The flow is usually determined by the amount of water that can be heated, not by how much water can get through the thing. Unfortunately, at under

10kW, you aren't going to heat much water and an electric shower is not going to be good. The limit is around 4 litres per minute, which is less than half the paltry amount the water supplier to require to provide and about a tenth of what they typically provide.

The best fix is to throw it away and connect to your house's hot water supply, which can usually supply far more hot water, although if the thing has furred up, replacement with a similar device (or descaling the old one) will restore the previous performance.

Christian.

Reply to
Christian McArdle

"John" wrote | My mum has an electric shower (Mira Supreme, which according to the | web is either an 8 or 9 Kw, I have yet to go and look at it) that | has been in the house since new build in 1994. She is telling | me the 'pressure' has decreased over the last few months, it | still works OK to have a shower but "not as powerful as it was",

Is it possible that your mother is noticing the flow is decreasing because it (both the weather generally, and the incoming water temperature) is getting colder as we approach winter? If she's turning the temperature up to get a hotter shower (or trying to keep the same output temp with colder incoming water) then the flow will decrease.

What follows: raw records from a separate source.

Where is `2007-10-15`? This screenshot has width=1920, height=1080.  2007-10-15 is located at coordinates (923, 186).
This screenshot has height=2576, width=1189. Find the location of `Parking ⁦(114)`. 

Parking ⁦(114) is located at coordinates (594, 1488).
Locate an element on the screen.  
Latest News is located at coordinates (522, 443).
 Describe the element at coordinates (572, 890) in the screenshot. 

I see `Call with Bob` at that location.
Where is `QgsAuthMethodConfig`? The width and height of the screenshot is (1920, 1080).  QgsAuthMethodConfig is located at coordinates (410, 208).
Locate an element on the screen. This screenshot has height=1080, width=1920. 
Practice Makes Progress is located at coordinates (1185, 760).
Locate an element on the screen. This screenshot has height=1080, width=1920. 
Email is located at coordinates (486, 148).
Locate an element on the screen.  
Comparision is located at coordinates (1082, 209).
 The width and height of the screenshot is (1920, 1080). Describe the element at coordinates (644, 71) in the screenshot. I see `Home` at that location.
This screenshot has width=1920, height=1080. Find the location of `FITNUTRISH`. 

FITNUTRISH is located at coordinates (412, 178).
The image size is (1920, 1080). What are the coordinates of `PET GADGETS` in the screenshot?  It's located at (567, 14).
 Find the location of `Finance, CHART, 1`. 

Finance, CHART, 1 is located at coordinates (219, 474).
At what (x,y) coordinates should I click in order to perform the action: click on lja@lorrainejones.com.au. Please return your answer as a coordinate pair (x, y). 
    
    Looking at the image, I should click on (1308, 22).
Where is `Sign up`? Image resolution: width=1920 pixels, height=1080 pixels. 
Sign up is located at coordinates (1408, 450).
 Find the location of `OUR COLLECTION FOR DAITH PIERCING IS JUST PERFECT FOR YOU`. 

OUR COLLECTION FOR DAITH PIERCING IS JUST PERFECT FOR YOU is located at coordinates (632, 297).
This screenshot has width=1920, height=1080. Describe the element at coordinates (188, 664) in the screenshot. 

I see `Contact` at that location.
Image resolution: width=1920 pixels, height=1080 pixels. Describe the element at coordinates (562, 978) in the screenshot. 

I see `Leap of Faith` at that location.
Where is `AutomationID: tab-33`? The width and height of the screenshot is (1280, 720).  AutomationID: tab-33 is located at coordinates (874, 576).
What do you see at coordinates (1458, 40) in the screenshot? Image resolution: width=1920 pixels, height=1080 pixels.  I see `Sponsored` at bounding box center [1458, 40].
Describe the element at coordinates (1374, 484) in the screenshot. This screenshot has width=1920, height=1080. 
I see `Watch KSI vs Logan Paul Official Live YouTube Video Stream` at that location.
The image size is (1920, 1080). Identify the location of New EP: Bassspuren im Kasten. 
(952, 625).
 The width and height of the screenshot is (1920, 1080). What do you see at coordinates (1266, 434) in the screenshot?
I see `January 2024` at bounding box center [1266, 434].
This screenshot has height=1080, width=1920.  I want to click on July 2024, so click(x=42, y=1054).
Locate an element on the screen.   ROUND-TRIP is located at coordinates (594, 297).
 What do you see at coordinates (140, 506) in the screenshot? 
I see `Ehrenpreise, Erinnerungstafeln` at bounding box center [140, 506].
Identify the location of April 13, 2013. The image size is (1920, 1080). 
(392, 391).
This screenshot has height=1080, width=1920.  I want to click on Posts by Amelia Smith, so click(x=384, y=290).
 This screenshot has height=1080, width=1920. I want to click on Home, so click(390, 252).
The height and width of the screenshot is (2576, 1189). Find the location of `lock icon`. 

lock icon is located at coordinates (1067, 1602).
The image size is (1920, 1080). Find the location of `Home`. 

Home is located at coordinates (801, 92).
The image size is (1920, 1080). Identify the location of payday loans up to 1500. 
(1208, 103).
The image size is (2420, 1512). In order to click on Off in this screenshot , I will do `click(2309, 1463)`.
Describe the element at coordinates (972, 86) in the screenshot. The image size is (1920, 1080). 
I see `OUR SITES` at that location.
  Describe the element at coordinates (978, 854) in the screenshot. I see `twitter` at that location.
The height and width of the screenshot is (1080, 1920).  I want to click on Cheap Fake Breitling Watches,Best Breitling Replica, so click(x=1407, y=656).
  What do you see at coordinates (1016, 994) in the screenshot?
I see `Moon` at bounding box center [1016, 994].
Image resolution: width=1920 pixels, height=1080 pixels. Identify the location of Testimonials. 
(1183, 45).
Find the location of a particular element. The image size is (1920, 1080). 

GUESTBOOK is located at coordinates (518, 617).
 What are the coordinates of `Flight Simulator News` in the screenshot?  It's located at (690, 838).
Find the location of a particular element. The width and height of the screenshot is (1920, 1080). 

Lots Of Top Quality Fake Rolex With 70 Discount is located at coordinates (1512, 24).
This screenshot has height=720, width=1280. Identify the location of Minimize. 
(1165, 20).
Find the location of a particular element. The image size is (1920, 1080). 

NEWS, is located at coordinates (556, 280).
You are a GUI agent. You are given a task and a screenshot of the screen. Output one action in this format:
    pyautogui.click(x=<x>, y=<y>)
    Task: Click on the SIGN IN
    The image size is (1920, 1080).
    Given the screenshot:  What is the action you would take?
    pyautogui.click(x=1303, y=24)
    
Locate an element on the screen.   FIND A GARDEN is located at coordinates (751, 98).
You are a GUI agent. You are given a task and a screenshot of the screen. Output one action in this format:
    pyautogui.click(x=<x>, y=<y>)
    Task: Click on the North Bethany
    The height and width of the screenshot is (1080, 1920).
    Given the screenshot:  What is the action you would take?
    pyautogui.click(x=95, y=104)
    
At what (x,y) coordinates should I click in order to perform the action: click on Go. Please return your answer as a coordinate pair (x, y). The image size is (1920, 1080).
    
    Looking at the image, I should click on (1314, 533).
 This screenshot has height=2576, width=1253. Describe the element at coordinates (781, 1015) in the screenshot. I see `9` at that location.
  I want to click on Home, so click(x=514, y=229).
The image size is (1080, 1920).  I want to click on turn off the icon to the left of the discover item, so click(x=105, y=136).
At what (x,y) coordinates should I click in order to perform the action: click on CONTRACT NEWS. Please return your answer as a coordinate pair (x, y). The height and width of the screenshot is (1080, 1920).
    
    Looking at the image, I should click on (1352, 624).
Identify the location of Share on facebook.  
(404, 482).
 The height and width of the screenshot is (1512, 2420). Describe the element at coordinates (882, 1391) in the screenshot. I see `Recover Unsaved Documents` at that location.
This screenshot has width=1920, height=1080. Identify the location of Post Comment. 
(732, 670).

If you turn the temp down then the flow should increase. If the flow is low even at low temps, then suspect physical impediment to water flow.

Owain

Reply to
Owain

She could get a power shower, although I suspect Owain is right, I have a direct water heater and find I have to turn up the heat in winter to compensate for colder water being fed to the house, which causes a drop in pressure. I don't recommend connecting to the hot water supply as if you are fed by a hot water tank, you rely on gravity feed which gives very little pressure. If you have a diirect water heater or combi boiler you will have the same problem in winter as you have with the electric shower.